### Dataset excerpts
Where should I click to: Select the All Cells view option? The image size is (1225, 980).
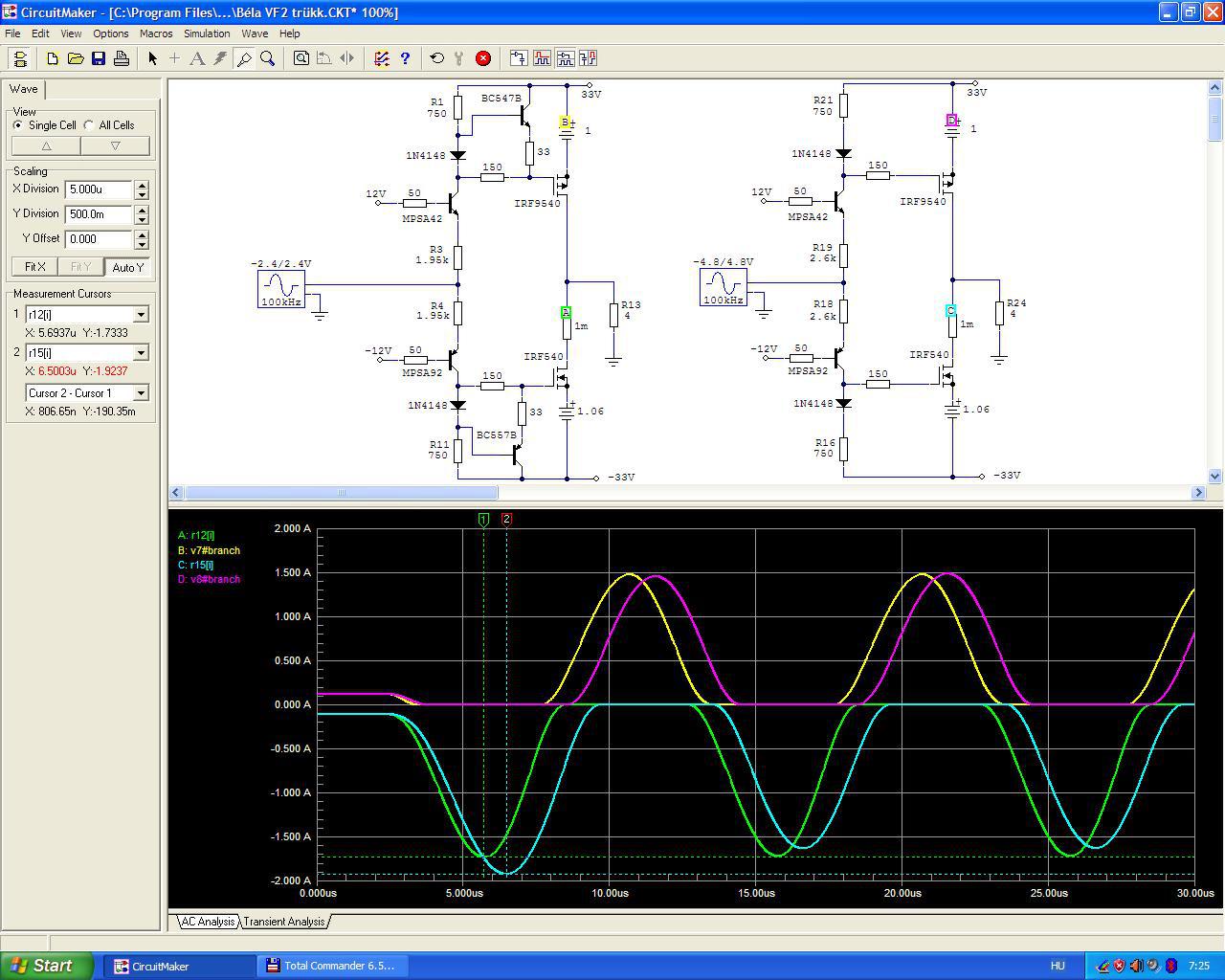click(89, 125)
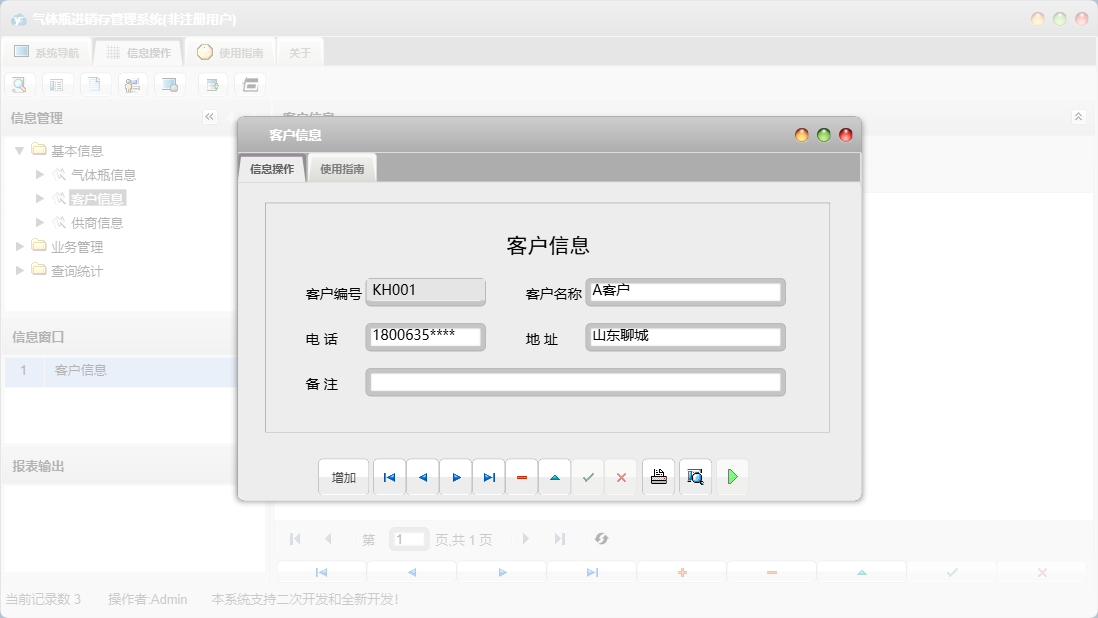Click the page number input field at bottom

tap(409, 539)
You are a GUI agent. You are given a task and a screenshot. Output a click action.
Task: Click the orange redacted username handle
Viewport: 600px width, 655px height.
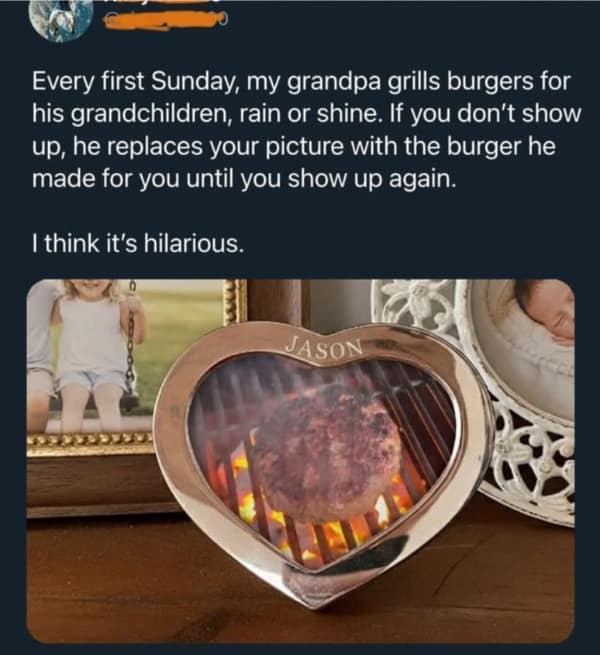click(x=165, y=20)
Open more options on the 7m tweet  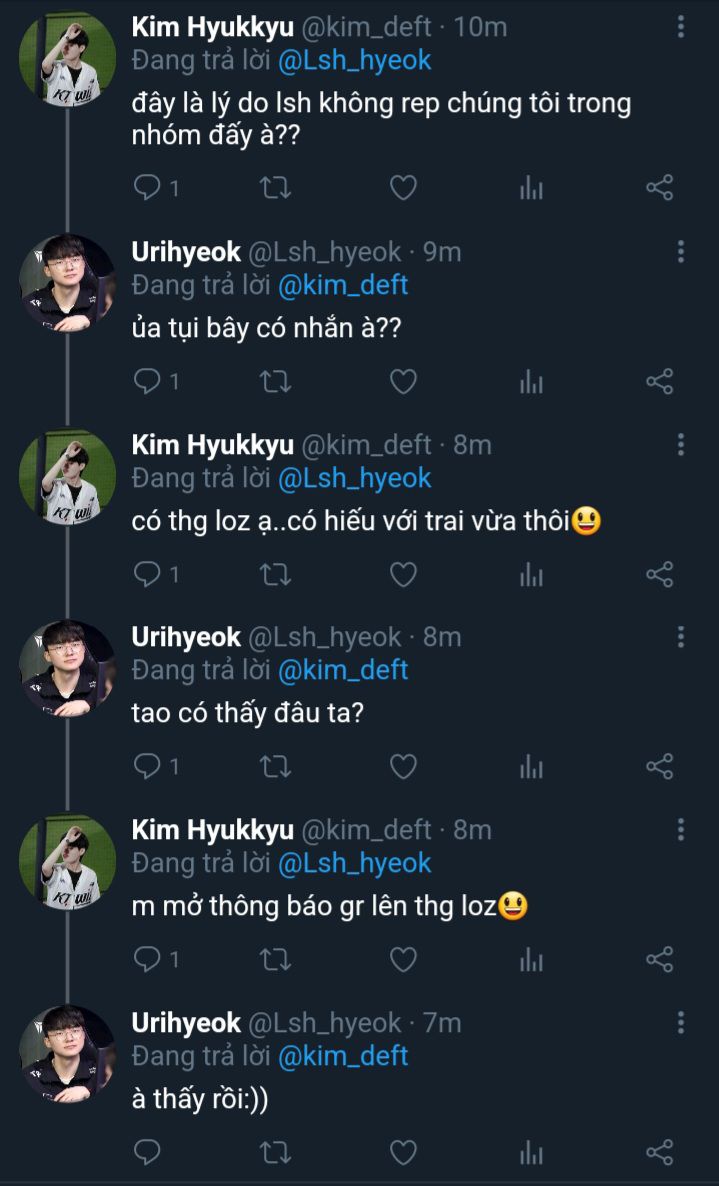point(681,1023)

* * *

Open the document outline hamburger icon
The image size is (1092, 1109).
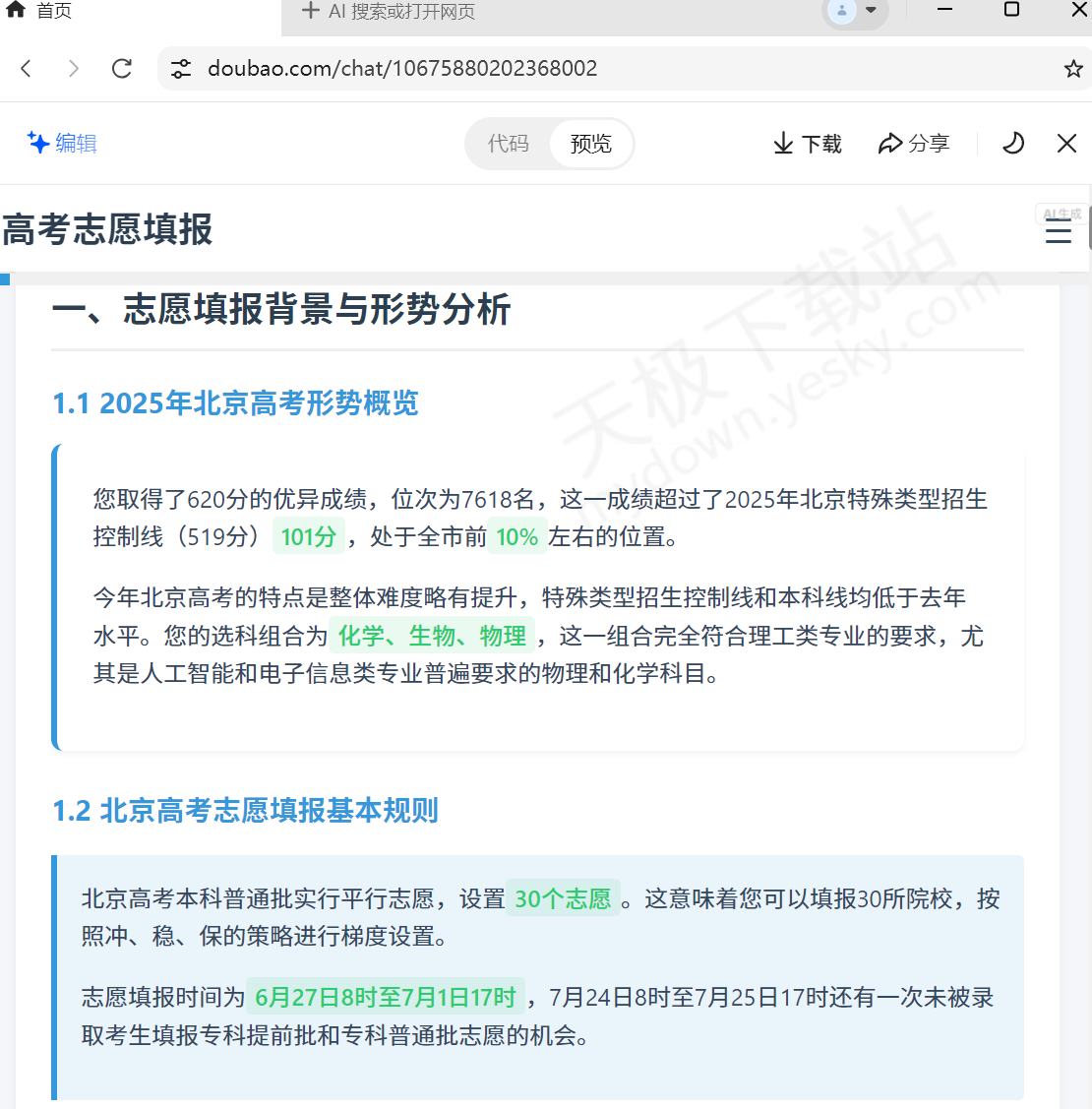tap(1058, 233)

### Required work
Given the listing above, retype only the span of lines from the line with "Where should I" up to and including the line with "Task: Click the", exactly as it stands and without pictures.

### Response
Where should I click to: Select the All Cells view option? The image size is (1225, 980).
click(89, 125)
Click the page number input field at bottom

tap(409, 539)
You are a GUI agent. You are given a task and a screenshot. Output a click action.
Task: Click the orange redacted username handle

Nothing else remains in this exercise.